__What to work on__. Using the records below, filter for lines that contain the string "badge" and copy them out.

__Supplied information__.

========================================================================

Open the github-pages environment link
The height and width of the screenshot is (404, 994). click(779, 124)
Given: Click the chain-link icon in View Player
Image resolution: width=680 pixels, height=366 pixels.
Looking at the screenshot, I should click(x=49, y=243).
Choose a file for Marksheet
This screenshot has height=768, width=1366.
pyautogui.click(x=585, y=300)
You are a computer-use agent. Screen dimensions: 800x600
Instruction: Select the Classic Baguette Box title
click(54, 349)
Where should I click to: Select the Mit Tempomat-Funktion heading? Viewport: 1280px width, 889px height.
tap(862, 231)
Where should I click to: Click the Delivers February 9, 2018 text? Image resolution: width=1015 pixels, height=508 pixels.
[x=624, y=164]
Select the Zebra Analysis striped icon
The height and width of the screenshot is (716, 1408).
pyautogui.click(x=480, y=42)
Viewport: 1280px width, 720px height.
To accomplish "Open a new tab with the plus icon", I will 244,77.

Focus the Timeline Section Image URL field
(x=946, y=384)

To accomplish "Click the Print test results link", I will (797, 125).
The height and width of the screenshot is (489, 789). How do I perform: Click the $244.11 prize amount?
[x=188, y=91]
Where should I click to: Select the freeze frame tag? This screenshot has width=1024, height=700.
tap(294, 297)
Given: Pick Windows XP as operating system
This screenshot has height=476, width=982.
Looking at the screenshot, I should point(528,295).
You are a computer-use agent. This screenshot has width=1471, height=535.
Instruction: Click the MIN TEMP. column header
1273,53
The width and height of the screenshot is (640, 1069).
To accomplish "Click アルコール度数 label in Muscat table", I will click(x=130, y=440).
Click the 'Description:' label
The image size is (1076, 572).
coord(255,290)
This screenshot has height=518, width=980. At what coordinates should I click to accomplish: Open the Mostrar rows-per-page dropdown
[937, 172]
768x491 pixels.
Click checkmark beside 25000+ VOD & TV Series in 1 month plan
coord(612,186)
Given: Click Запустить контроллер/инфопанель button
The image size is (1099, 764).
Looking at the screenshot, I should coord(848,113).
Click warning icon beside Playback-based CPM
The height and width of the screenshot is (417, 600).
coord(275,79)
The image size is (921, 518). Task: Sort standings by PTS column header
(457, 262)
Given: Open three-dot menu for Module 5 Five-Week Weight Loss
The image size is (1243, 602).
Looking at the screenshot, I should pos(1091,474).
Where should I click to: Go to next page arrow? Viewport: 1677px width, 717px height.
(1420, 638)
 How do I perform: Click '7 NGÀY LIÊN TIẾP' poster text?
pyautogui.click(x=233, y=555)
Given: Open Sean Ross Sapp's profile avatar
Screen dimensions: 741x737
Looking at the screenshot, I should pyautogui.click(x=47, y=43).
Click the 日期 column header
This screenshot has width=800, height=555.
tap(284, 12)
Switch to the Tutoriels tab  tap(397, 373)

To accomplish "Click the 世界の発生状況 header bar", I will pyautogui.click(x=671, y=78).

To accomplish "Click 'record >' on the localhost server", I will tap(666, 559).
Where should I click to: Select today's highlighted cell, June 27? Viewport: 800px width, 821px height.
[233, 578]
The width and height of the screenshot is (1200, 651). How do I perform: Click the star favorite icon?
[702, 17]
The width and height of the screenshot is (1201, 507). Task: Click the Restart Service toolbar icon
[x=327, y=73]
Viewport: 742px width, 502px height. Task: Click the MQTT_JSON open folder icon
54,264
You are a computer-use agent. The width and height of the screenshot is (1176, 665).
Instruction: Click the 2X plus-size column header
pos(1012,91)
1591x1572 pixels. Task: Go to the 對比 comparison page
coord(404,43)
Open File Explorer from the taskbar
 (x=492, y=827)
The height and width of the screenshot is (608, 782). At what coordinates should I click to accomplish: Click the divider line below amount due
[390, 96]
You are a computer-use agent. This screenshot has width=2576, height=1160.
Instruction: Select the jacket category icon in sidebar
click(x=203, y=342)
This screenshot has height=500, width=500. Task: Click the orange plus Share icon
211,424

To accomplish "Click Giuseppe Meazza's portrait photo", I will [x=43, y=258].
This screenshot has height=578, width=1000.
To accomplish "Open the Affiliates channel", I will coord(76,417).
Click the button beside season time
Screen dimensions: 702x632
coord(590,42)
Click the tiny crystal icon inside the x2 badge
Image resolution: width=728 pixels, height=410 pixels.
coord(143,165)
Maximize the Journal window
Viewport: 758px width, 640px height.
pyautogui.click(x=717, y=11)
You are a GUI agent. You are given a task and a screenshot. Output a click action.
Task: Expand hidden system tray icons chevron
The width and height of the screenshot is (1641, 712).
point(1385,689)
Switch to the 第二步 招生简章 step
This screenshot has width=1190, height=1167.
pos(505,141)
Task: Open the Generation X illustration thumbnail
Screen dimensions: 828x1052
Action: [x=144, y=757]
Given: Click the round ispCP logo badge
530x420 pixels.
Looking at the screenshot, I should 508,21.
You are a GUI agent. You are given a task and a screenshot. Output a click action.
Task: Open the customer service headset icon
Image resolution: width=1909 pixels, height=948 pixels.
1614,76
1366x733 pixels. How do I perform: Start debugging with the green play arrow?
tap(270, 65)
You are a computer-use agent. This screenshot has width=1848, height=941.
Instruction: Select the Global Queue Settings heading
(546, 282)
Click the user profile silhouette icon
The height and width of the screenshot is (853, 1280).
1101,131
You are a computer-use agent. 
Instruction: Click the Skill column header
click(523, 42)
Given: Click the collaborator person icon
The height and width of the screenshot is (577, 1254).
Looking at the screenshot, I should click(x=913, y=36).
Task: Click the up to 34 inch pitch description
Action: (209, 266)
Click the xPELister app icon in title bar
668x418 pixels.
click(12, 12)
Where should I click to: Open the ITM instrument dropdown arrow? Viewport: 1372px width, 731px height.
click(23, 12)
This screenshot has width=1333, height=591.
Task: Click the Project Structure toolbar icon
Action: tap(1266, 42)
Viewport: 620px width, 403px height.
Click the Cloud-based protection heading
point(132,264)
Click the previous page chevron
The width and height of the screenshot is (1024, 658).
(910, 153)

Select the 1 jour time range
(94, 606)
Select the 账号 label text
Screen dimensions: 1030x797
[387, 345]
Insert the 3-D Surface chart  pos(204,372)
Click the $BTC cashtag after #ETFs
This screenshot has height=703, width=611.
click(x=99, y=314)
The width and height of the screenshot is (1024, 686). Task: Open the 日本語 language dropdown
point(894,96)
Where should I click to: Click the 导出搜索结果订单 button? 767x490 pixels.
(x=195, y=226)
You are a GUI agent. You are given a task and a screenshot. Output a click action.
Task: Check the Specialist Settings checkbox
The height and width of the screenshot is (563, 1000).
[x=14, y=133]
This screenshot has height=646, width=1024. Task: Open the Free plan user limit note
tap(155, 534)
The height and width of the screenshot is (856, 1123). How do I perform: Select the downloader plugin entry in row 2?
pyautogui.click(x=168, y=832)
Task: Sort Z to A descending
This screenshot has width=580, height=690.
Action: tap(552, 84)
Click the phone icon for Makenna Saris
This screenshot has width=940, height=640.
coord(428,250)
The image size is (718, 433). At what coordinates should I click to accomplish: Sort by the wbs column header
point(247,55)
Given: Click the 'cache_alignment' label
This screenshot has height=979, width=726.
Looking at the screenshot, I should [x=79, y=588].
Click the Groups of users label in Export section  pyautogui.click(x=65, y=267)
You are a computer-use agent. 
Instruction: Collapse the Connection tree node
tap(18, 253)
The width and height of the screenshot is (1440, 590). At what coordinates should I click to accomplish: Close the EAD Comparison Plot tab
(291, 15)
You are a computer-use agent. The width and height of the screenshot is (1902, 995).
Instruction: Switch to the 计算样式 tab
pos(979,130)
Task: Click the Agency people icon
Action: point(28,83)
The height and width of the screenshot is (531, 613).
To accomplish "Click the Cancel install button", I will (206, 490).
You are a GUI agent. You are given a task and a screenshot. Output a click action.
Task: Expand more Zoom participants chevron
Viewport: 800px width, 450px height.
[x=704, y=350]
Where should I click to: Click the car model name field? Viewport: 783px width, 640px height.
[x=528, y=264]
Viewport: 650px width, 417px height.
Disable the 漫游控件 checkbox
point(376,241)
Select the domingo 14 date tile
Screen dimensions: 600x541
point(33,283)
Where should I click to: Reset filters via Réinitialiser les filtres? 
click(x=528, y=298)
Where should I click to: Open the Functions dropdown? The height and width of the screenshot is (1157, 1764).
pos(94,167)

========================================================================

__Response below__.
Click the tiny crystal icon inside the x2 badge
Given: Click the round ispCP logo badge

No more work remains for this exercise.